In the real estate industry most home builders will use an in-house lender and often offer buyer incentives by processing the loan through their own mortgage company. In-house mortgage companies are sometimes scrutinized by other mortgage companies because outside or 3rd party mortgage companies cannot compete with their internal market rates or discount lending incentives that the builder offers.

Consumers can typically apply for in-house loans by visiting the business which is typically a brick and mortar. One can ask for special financing with the sales representative and they will usually direct him to see their lending specialist. There are some in-house lenders that are able to originate the transaction on-line for on-line buy here pay here dealerships and websites. At times it can be a challenge to discover who is actually using in-house lending or if they are using a bank, credit union on the back end to finance the transaction.

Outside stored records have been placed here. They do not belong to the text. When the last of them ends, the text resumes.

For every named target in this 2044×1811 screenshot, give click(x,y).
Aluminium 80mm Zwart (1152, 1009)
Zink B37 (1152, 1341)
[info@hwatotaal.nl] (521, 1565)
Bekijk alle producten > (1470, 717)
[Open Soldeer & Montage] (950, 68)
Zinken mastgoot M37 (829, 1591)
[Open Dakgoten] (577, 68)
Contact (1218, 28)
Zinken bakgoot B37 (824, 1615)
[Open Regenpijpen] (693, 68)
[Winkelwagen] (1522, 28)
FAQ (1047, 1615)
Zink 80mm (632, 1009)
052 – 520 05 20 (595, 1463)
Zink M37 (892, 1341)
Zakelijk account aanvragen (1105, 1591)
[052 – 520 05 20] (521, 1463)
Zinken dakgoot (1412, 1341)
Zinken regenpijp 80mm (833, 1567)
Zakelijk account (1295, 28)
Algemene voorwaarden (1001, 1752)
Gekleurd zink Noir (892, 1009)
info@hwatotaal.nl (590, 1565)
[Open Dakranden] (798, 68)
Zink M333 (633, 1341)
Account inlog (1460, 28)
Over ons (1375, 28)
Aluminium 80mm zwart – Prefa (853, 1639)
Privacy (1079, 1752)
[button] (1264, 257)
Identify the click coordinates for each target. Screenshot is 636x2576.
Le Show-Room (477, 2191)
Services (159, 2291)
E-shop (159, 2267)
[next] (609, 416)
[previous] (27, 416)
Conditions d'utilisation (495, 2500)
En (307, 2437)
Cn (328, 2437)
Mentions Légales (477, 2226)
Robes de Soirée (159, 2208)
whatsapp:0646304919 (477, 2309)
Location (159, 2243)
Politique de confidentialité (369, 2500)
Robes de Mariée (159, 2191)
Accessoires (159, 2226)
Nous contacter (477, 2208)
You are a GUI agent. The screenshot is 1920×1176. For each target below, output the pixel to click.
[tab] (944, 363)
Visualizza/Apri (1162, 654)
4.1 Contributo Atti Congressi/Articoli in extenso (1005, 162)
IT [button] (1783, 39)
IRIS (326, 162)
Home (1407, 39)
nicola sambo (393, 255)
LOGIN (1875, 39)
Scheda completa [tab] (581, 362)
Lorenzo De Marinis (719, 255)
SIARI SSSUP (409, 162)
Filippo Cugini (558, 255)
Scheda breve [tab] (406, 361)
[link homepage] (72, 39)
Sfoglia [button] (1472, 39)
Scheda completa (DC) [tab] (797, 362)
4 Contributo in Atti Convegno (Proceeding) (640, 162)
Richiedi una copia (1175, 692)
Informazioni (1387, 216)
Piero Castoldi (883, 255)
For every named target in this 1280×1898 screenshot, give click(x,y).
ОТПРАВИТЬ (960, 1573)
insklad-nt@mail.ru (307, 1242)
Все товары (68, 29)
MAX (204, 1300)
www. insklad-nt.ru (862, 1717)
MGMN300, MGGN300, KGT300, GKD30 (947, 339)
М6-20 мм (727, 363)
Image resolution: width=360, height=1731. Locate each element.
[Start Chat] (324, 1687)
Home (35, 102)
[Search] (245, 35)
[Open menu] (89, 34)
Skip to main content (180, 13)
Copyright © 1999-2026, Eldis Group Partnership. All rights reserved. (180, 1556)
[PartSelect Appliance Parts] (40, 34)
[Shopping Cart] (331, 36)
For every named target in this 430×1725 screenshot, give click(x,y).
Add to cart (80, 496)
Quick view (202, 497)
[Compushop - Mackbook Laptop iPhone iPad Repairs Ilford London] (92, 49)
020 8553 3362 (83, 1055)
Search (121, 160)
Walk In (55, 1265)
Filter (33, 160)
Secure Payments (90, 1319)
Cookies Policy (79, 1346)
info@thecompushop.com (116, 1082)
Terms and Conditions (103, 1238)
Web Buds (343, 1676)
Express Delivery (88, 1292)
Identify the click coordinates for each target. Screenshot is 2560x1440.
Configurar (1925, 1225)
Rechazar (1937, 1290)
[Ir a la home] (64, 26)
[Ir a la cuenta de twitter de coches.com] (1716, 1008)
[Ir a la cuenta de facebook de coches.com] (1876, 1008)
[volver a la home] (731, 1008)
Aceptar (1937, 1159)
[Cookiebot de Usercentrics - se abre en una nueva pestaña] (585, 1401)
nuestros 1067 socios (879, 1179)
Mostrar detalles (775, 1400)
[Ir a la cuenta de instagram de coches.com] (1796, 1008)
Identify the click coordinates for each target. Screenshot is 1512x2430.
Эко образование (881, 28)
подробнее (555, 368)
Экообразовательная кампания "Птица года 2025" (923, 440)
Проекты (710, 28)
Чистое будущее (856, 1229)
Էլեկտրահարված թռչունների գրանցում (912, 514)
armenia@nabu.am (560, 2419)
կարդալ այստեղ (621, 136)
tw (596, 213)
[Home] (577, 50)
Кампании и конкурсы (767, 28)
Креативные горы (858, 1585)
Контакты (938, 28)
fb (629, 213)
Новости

In the new car auto industry you will often find a finance manager or lending team that is willing to help find a funding bank to extend credit. For some used car dealerships they will often resort to funding the transaction by using their own business capital and payment coupon booklet to help a buyer who may not qualify through a traditional bank or finance company.

Caribbean Context - Trinidad and Tobago

In the English speaking Caribbean there are variations on this. In Trinidad and Tobago for instance there may be advertisements for in-house lending but what it amounts to is a sales agency for an established lender such as a commercial bank or credit union. Because of strict debt service requirements the ability of most to qualify for mortgage or vehicle loans are restricted.

This has given rise to buyers of property asking for rent to own type arrangements. This approach does not afford the buyer with all the legal benefits and protections of a mortgage. As a result, it is recommended that property buyers seek a seller that will issue a mortgage whilst still offering financing without the need for a financial intermediary.